Governance: Monitoring and Enforcing Policies for Cloud Accounts
As your cloud infrastructure grows, maintaining compliance and making sure that all your resources follow best practices becomes increasingly important. Firefly’s Governance feature helps you monitor and manage your cloud accounts by applying policies that enforce security, compliance, and other essential configurations. This ensures that your cloud resources stay in line with industry standards and internal requirements.
In Firefly’s governance dashboard, you can see a clear view of how your cloud accounts are being monitored. Whether you’re working with frameworks like PCI DSS, SOC 2, or HIPAA, Firefly helps you track how compliant your resources are with these standards. It also gives you insights into where any gaps might exist and which assets need attention.
Built-in and Custom Policies
Firefly comes with a set of built-in policies that cover common cloud security and configuration best practices. These built-in policies help you quickly start monitoring your resources for things like encryption, access control, and logging. They act as a strong foundation for cloud governance, making sure your infrastructure is on the right path.
For organizations with more specific needs, Firefly also supports the creation of custom policies.
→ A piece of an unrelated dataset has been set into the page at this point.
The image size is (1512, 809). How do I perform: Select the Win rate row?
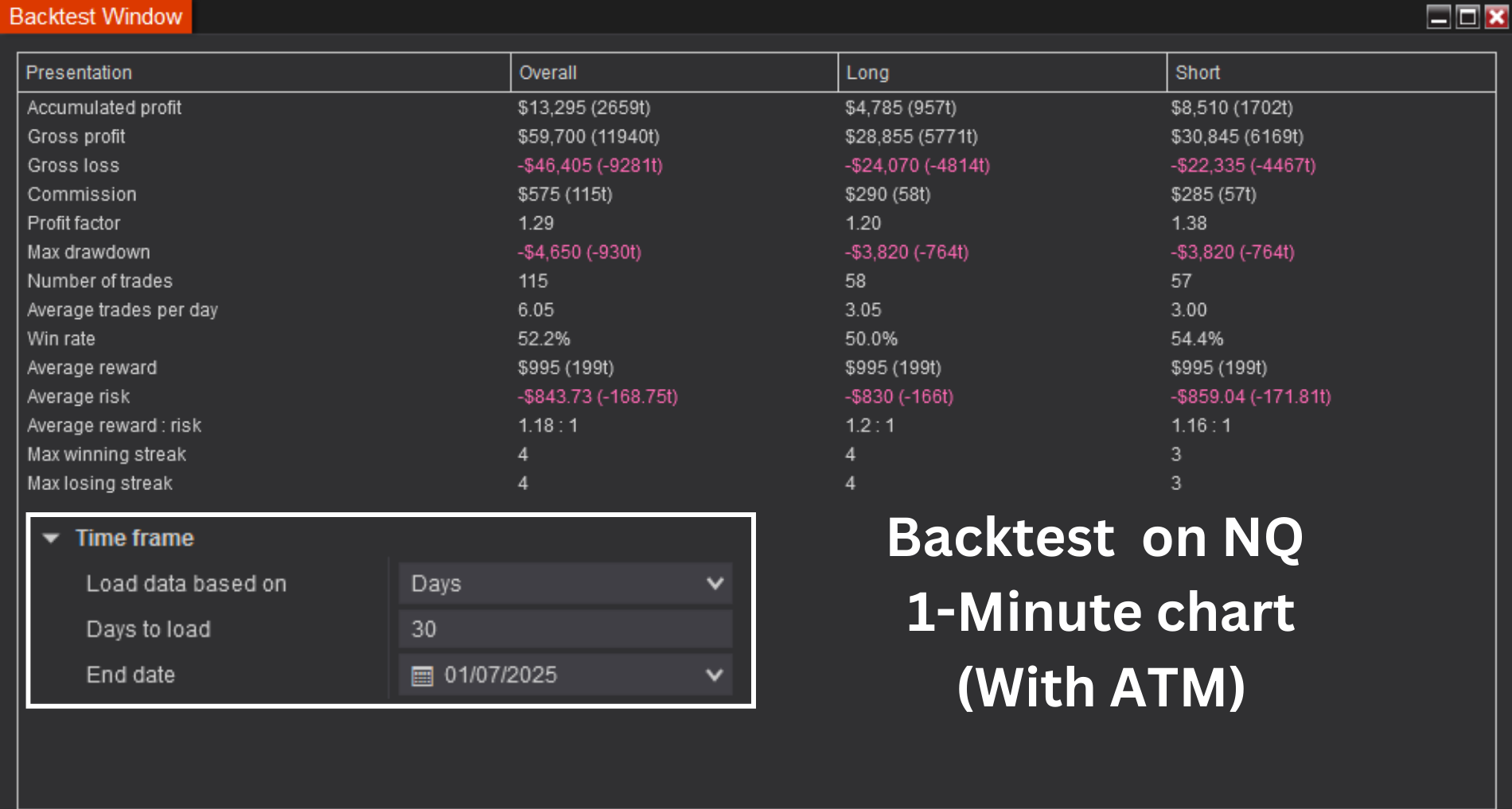61,338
This means you can create policies specific to your company’s unique requirements, making sure that your cloud governance aligns perfectly with your operational and compliance goals.
Monitoring Cloud Accounts for Compliance
Once your policies are in place, Firefly continuously monitors your cloud providers to check whether your resources meet the required standards. For each resource, you can view compliance scores and see which ones need fixing. By organizing these into categories based on severity, Firefly helps you prioritize issues that need immediate attention.
With Firefly’s governance features, you gain a straightforward way to enforce policies, monitor compliance, and get notified about misconfigurations, making sure that your cloud environment is well-managed and secure.
Alerts Integrations: Keeping Your Team Notified in Real-Time
Staying updated about important events within your cloud infrastructure is essential for keeping everything running smoothly. Firefly makes this easy by allowing you to set up alert integrations with tools like Slack and other communication platforms. This ensures that your team is notified right away if something significant happens, such as a change in the state file or modifications to resources. By receiving these alerts promptly, you can quickly address any issues, helping to maintain the security and proper configuration of your infrastructure.
Integrating with Slack
With Firefly, you can set up alerts to send notifications to specific Slack channels. For example, if a rule is broken, like a public IP being assigned to a resource that shouldn’t have one. Firefly will send an alert to your chosen Slack channel so your team can fix the issue immediately.
All in all, Firefly makes it easier to manage and secure your cloud infrastructure. With features like change tracking, alerts, and strong governance, you can keep your resources safe and make sure everything runs smoothly within your infrastructure. By using these tools, your team can stay in control and quickly respond to any issues, which will help you manage your cloud setup with more confidence.